Report: Most States Have Their Own Value-Based Payment Program
A new report from Change Healthcare found that more than 40 states have initiated a plan or strategy involving value-based payment programs.
About half of those programs include multiple payers. Others focused on Medicaid, and a handful of states have programs involving both Medicaid and state employees. Change Healthcare said seven states have “little or no activity around value-based payment.”
Though much attention recently has been on the CMS’ value-based programs, the state-by-state study found that most states are developing their own strategies.
Change Healthcare, a revenue, payment cycle management and clinical information exchange provider, said many states created value-based programs to work with healthcare stakeholders to redesign the healthcare system.
Most of the state initiatives started within the past few years. Change Healthcare said six states launched valued-based payment programs four or more years ago, 23 states started their programs two or more years ago and 10 states are still in the early stages of rollout.
Drilling down further, Change Healthcare said:
- 17 states adopted or are considering creating accountable care organizations (ACO) or similar entities to manage cost and deliver better care.
- 12 states adopted or are considering episodes of care programs.
- 23 states created value-based payment targets or mandates, which payers and provider must achieve.
In addition to state initiatives, the CMS and private payers are looking for ways to shift healthcare payments from volume to value. The CMS hopes to connect 90% of Medicare payments to value by next year, including half of them to alternative payments models (APM) through programs like MACRA.
Most healthcare stakeholders agree that paying for value is a natural progression, but the road to get there has not been smooth. At the federal level, the HHS has moved away from the payment reforms of the previous administration. The CMS said it still wants to shift to value, but its recently finalized Quality Payment Program rule for 2018 paints a different picture.
CMS Administrator Seema Verma recently said the agency is revising current quality measures across all quality payment programs and wants to cut regulatory burdens for providers.

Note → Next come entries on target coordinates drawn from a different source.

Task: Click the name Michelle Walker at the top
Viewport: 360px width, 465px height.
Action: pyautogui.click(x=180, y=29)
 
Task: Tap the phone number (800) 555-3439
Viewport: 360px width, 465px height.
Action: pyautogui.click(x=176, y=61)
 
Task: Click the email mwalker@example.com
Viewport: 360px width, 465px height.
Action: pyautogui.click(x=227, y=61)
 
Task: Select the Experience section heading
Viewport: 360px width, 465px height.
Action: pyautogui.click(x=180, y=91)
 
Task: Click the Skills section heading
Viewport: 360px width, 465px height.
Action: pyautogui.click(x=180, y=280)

“Our vision is to develop models that promote a patient-centered system of care within a market-driven healthcare system. Models should empower consumers to make decisions that are right for them and providers should compete around value and quality,” she said.
While the CMS works on revising quality measures, those inside the industry aren’t waiting for the feds’ next move.
Speaking at the News & World Report’s Healthcare of Tomorrow conference, Dr. Jason Spangler, executive director of value, quality and medical policy at Amgen, said partnerships between payers and other stakeholders toward a value-based system are where the industry should head.
“One area I think we need to move toward is value-based insurance design,” Spangler said. “We should pay and incentivize patients toward high-value care and disincentivize them against low-value care.”
Organizations are moving into APMs regardless of whether the federal government stalls value-based payments. Payers and providers are partnering on initiatives, including ACOs, patient-centered medical homes, pay for performance and bundled payments.
A recent Health Care Payment Learning & Action Network (LAN) report found that 29% of U.S. healthcare payments were connected to APMs in 2016. That was an increase from 23% the previous year. The public-private partnership that HHS created to promote APMs said it hopes the percentage will reach 50% by next year.